(Collected data entries)
########

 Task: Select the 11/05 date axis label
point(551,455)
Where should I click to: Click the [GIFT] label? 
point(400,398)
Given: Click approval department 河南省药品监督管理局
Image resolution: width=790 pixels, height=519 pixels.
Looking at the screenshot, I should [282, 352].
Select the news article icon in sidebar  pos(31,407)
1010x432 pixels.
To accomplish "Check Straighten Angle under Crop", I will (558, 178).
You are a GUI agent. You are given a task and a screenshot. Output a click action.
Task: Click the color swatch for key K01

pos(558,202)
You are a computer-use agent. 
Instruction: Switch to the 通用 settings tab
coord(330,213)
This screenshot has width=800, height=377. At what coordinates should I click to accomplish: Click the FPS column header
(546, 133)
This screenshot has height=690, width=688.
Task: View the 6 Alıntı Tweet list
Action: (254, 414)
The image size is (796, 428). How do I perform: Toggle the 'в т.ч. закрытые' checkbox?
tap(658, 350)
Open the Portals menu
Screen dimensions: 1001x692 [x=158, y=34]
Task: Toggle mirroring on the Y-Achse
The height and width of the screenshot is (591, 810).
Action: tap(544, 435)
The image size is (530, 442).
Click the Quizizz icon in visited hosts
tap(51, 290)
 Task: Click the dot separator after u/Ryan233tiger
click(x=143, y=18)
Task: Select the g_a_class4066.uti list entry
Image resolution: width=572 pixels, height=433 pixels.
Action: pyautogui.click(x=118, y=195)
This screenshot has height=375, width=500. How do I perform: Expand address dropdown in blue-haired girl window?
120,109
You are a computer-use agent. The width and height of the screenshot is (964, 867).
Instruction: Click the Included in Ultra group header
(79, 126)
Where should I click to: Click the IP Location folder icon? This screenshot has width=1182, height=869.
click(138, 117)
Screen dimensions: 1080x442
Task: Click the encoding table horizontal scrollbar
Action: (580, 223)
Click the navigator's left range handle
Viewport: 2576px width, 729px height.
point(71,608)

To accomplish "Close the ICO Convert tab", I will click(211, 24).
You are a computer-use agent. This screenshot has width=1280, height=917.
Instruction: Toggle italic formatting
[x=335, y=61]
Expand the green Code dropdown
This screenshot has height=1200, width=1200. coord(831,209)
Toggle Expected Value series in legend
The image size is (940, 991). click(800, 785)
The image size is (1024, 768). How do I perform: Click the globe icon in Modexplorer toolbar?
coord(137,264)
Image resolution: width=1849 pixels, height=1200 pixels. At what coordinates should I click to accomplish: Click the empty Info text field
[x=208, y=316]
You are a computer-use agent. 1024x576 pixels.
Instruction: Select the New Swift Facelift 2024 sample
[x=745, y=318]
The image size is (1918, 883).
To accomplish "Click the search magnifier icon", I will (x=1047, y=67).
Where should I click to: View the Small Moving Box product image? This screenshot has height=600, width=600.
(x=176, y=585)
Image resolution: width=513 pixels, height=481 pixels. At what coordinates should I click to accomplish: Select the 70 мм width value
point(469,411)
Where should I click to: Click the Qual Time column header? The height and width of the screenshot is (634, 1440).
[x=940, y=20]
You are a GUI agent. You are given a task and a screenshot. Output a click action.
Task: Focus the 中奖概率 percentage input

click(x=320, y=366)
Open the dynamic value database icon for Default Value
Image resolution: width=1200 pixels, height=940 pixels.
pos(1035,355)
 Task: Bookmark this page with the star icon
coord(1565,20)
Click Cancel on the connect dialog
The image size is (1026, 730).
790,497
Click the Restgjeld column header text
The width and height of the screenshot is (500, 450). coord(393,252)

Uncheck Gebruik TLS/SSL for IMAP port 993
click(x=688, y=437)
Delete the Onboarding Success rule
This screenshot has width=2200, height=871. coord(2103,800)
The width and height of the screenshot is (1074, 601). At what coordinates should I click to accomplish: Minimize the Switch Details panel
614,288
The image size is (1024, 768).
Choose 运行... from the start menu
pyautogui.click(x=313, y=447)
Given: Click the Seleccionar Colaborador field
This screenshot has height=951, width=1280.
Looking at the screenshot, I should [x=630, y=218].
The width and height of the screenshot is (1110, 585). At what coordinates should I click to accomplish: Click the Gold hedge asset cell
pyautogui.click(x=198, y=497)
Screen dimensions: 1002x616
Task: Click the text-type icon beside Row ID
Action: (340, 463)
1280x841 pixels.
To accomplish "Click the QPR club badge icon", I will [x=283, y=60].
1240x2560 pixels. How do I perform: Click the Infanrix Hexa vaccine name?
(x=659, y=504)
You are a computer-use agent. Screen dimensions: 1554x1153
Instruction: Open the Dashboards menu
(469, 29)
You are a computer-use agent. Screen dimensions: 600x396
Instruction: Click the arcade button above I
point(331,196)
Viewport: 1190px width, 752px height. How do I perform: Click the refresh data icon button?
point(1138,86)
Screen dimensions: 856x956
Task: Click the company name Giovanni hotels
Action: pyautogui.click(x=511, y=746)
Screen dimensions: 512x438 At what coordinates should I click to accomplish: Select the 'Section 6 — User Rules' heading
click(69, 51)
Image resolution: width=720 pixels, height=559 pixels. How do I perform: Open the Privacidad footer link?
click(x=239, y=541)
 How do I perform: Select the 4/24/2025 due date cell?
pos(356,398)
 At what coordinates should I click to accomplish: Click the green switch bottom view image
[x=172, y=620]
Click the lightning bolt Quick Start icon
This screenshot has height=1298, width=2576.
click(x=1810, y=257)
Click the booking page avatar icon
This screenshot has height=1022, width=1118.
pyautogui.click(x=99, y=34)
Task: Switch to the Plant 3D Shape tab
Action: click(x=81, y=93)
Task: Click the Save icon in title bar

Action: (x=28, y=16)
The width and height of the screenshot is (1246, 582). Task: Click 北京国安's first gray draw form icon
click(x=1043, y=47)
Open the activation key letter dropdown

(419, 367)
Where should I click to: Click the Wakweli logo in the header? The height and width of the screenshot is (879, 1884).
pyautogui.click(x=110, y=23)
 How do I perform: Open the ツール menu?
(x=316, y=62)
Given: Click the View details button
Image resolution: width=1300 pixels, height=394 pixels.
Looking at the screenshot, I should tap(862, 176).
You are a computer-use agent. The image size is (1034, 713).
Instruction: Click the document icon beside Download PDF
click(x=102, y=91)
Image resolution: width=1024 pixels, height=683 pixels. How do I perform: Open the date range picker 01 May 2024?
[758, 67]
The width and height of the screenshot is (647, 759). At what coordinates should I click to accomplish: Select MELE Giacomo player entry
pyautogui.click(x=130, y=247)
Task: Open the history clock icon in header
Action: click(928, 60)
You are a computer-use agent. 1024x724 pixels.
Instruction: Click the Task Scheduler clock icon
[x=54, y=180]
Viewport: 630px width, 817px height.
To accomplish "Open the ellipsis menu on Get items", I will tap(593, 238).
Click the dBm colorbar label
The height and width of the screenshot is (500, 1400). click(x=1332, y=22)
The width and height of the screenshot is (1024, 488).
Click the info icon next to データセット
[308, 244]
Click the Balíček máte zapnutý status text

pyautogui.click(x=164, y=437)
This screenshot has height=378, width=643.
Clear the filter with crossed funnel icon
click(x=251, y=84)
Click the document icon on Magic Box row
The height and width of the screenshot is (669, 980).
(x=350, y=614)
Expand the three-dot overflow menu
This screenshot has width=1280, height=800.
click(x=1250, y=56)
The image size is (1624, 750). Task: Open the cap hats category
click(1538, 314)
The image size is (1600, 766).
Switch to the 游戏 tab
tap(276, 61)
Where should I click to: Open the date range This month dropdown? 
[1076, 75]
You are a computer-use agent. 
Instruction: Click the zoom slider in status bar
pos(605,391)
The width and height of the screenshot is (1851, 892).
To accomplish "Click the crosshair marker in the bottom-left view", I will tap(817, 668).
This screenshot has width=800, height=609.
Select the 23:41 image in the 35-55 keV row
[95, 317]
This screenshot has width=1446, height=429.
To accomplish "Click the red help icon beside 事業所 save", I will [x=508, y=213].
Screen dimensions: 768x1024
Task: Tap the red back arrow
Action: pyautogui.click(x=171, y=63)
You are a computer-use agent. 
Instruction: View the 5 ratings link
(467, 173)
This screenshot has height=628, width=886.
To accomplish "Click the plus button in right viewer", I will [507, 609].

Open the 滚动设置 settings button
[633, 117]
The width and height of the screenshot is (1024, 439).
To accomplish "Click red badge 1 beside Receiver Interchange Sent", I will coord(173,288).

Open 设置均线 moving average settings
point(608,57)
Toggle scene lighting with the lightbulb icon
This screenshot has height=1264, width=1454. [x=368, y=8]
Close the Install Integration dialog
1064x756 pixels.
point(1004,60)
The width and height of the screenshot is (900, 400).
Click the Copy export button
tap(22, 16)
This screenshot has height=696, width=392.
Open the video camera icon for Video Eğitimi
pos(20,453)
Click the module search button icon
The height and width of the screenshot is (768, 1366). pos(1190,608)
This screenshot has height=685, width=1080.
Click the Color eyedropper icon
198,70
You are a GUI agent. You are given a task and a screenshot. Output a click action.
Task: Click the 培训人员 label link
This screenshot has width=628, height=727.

########

— Your task —
Show all lines above that contain "badge".

— Completed task —
To accomplish "Click the QPR club badge icon", I will [x=283, y=60].
To accomplish "Click red badge 1 beside Receiver Interchange Sent", I will coord(173,288).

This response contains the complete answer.